Pasquetta è un giorno speciale per i ponzesi, un rito che si ripete annualmente con entusiasmo.
La meta preferita è il Monte Guardia, la punta più alta dell’isola, ma non è da meno recarsi nella splendida e pittoresca tenuta agricola del simpatico Silverio Mazzella – detto Ciccio – nella zona alta di Frontone e sotto al Core, dopo una non facile scarpinata di un quarto d’ora partendo dalla strada provinciale per Le Forna.
Silverio, ogni mattina alle cinque arriva nella sua amata grotta, non manca mai in estate e inverno.
Il classico giorno per la gita preferita, il picnic in campagna, una grigliata con tanti amici, l’escursione in bassa montagna. Le Pasquette migliori includono, per gli isolani, esperienze all’aria aperta per gli amanti di vino bianco e rosso locale, birra a fiumi, limoncello, finocchietto, mirto, amaro e tutte cose fatte rigorosamente in casa.
Pranzo al sacco con conchiglie al forno, torte salate, rustiche e focacce, casatiello ponzese e pastiera.
Il top della giornata assolata è sempre la brace in continuo “lavoro” con carciofi, pollo, salsicce, agnello, pancetta, costine di maiale che soddisfano un gruppo di quaranta amici con tanti simpatici bambini al seguito, immersi in una natura rigogliosa e selvaggia, con le tipiche “parracine” che ricordano il lavoro di tanti anni.
Umanità e gioia le parole che descrivono momenti indimenticabili.











La Redazione
10 Aprile 2026 at 14:03
Per qualche domanda ricevuta in redazione sul significato della scampagnata di Pasquetta, pubblichiamo questa precisazione (dal web)
Perché a Pasquetta (a Ponza Pascone) si va fuori?
L’origine della scampagnata di Pasquetta è antichissima
Se osservate l’origine reale di questa tradizione, emerge però un livello ancora precedente alla dimensione cristiana. Il periodo in cui cade la Pasqua coincide con l’equinozio di primavera, momento che in molte culture antiche segnava simbolicamente la fine dell’inverno e il ritorno della fertilità della terra. Le celebrazioni legate a questa fase dell’anno prevedevano spesso momenti collettivi all’aperto, banchetti e rituali dedicati al rinnovamento della natura.
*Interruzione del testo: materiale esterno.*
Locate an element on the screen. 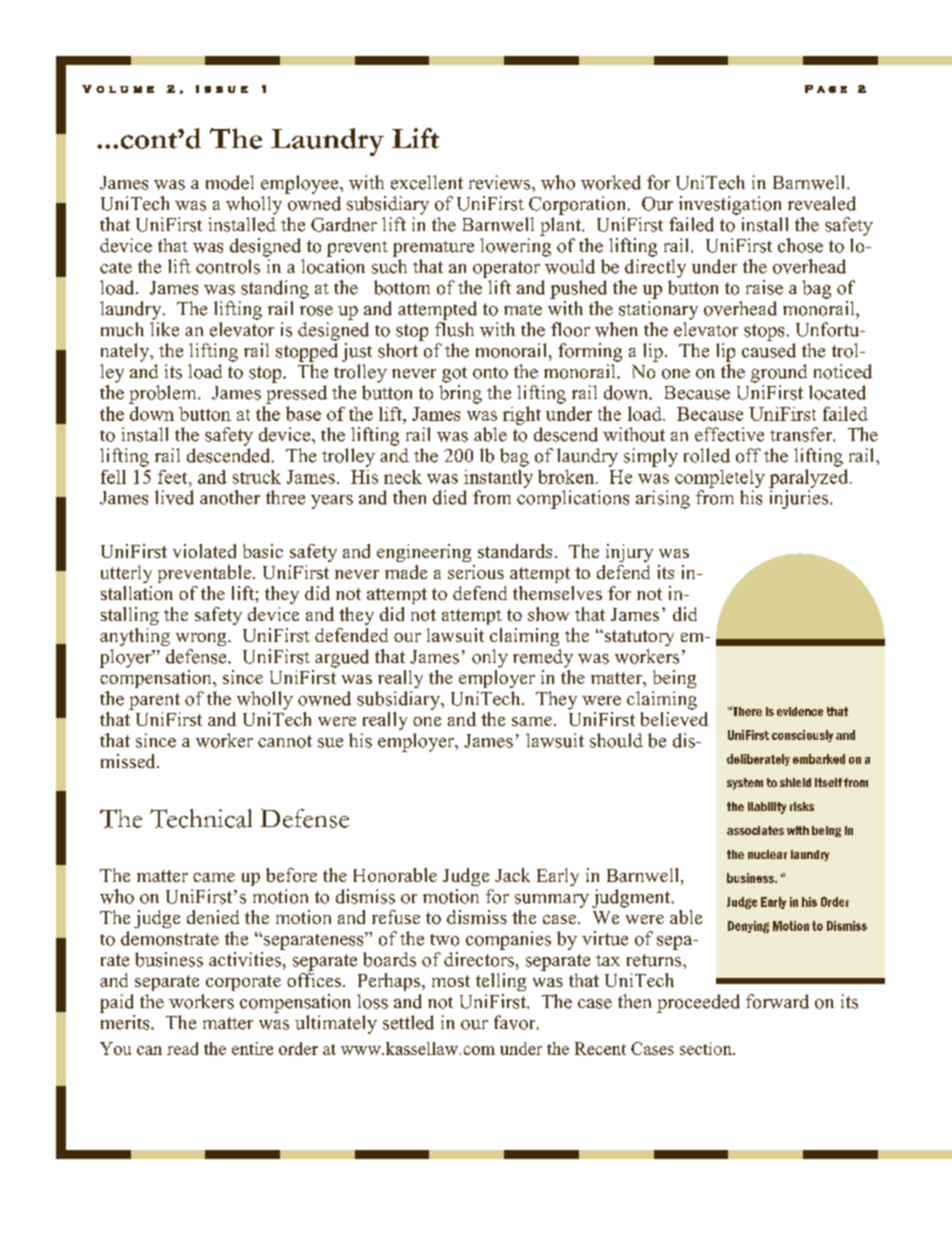 This screenshot has height=1233, width=952. reviews is located at coordinates (501, 182).
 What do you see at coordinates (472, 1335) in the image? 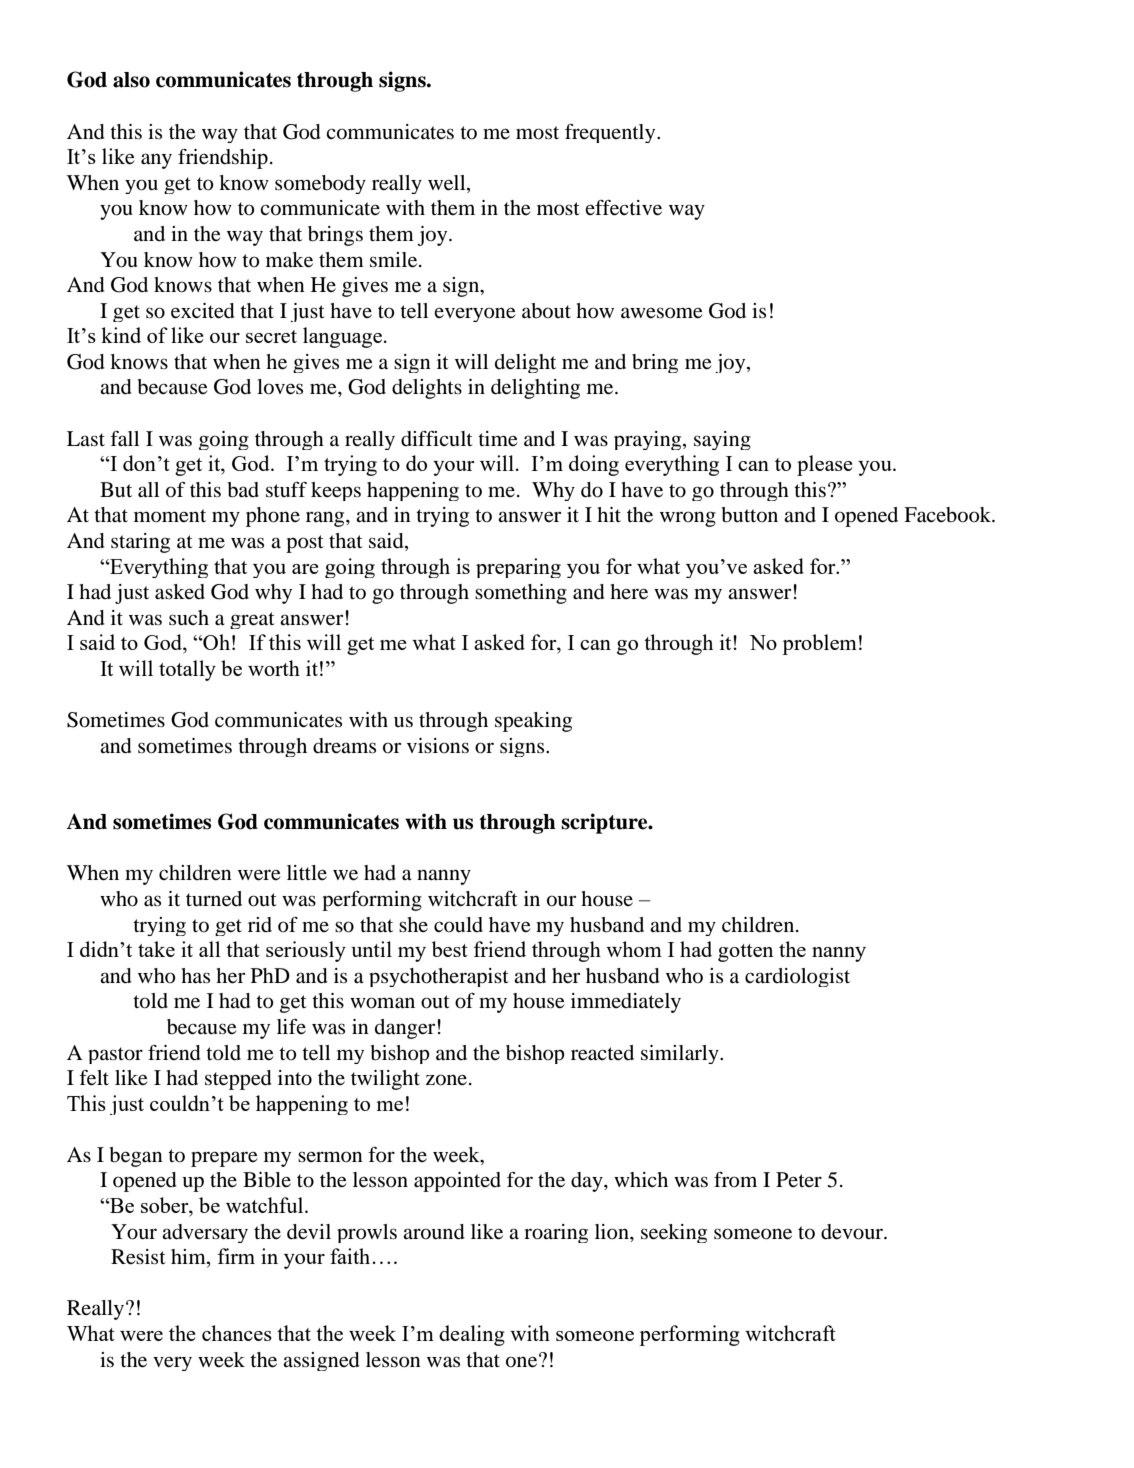
I see `dealing` at bounding box center [472, 1335].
Con il tempo queste pratiche si sono intrecciate con il calendario religioso cristiano che ha preso tantissime festività già presenti nella vita sociale dell’epoca, “cristianizzandole” per evitare dissidi tra la popolazione. La Pasqua, festa che celebra la resurrezione e la vita che rinasce, si colloca nello stesso periodo e ha assorbito parte di questo simbolismo stagionale. Il giorno successivo è diventato così una sorta di passaggio tra dimensione liturgica e vita quotidiana, mantenendo il richiamo alla primavera e alla condivisione.
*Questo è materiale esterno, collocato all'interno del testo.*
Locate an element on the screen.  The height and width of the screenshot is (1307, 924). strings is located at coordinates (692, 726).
Oggi la gita di Pasquetta si manifesta soprattutto attraverso il cibo e la convivialità all’aria aperta. Le scampagnate organizzate in parchi, campagne o aree attrezzate prevedono spesso pasti semplici da condividere, preparati in anticipo e trasportati in cestini da picnic.
Questa abitudine non riguarda soltanto l’Italia anche se da noi è particolarmente sentita. In diversi Paesi europei e in Nord America il lunedì dopo Pasqua è associato a eventi all’esterno, picnic e attività comunitarie. Cambiano i rituali, ma resta il legame con la primavera e con l’idea di una giornata da trascorrere fuori casa.